With its Escheresque staircases, impossibly narrow alleyways and higgledy-piggledy street design, the Old Town is one giant, jaw-dropping visitor’s attraction in itself, but within it you’ll find lots to do. You can have your mind warped in the halls of optical illusions at Camera Obscura (Castlehill) or by learning about the beginning of the cosmos at Dynamic Earth (Holyrood Rd). Explore Auld Reekie’s macabre history by taking one of its many Ghost Tours, venturing into the hidden streets beneath the city via The Real Mary King’s Close (2 High St) or descending into The Edinburgh Dungeon (31 Market St), where the darkness is even more frightening than the actors dressed as Burke & Hare.

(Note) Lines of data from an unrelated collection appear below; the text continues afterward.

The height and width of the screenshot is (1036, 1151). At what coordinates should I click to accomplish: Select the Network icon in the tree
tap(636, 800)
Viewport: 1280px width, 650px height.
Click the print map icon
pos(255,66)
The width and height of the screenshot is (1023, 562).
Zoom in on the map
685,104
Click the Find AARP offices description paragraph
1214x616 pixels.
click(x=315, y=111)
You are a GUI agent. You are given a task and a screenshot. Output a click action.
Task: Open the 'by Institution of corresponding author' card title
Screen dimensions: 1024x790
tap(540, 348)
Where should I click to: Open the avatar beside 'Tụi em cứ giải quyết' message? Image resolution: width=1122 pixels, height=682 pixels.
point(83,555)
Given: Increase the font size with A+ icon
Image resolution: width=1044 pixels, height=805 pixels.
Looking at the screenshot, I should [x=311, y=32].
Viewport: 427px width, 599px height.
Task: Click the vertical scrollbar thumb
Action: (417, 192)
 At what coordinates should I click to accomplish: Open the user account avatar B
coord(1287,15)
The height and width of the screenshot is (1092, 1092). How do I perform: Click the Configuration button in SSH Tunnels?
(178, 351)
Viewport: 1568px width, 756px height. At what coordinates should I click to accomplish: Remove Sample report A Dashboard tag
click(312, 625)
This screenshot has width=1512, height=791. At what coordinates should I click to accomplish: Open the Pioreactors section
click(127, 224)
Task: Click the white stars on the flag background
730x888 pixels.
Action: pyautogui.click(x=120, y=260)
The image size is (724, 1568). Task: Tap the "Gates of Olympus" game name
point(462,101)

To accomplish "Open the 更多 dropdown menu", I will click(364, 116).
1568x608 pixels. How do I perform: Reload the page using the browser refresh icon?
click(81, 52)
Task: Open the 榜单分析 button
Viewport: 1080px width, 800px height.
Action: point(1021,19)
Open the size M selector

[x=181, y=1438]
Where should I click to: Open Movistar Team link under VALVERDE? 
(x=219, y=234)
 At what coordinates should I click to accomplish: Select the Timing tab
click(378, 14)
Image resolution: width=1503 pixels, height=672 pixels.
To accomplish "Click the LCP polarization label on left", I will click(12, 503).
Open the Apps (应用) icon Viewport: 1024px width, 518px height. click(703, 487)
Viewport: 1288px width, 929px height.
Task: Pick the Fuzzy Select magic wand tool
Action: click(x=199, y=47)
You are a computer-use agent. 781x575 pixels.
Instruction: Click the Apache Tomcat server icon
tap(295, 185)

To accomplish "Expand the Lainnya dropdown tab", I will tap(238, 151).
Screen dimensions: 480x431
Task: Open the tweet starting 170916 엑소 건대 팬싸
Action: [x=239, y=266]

Or if you’re more interested in modern atrocities, there’s always a visit to the Scottish Parliament building (Canongate), where the avant-garde architecture splits the city even more vehemently than a Hibs v Hearts derby. Also worth a visit are St Giles’ Cathedral on the High St (the Avengers fought there once), Holyroodhouse opposite the Parliament (one of Liz’s more humble palaces) and The Scotsman Steps, a gorgeous stairwell from artist Martin Creed made of myriad types of marble. They will lead you to the Fruitmarket gallery (45 Market St), one of the city’s foremost contemporary art spaces.

The Old Town is home, too, to a pair of the city’s most darling kirkyards, Canongate Kirk and the aforementioned Greyfriars. Standing sentinel at the entrance to the latter is a statue of much-loved wee dug, Greyfriars Bobby. But for the love of God, don’t rub his nose for luck – COVID, remember! Oh, we almost forgot. There’s the Castle too, but it’s hard to miss.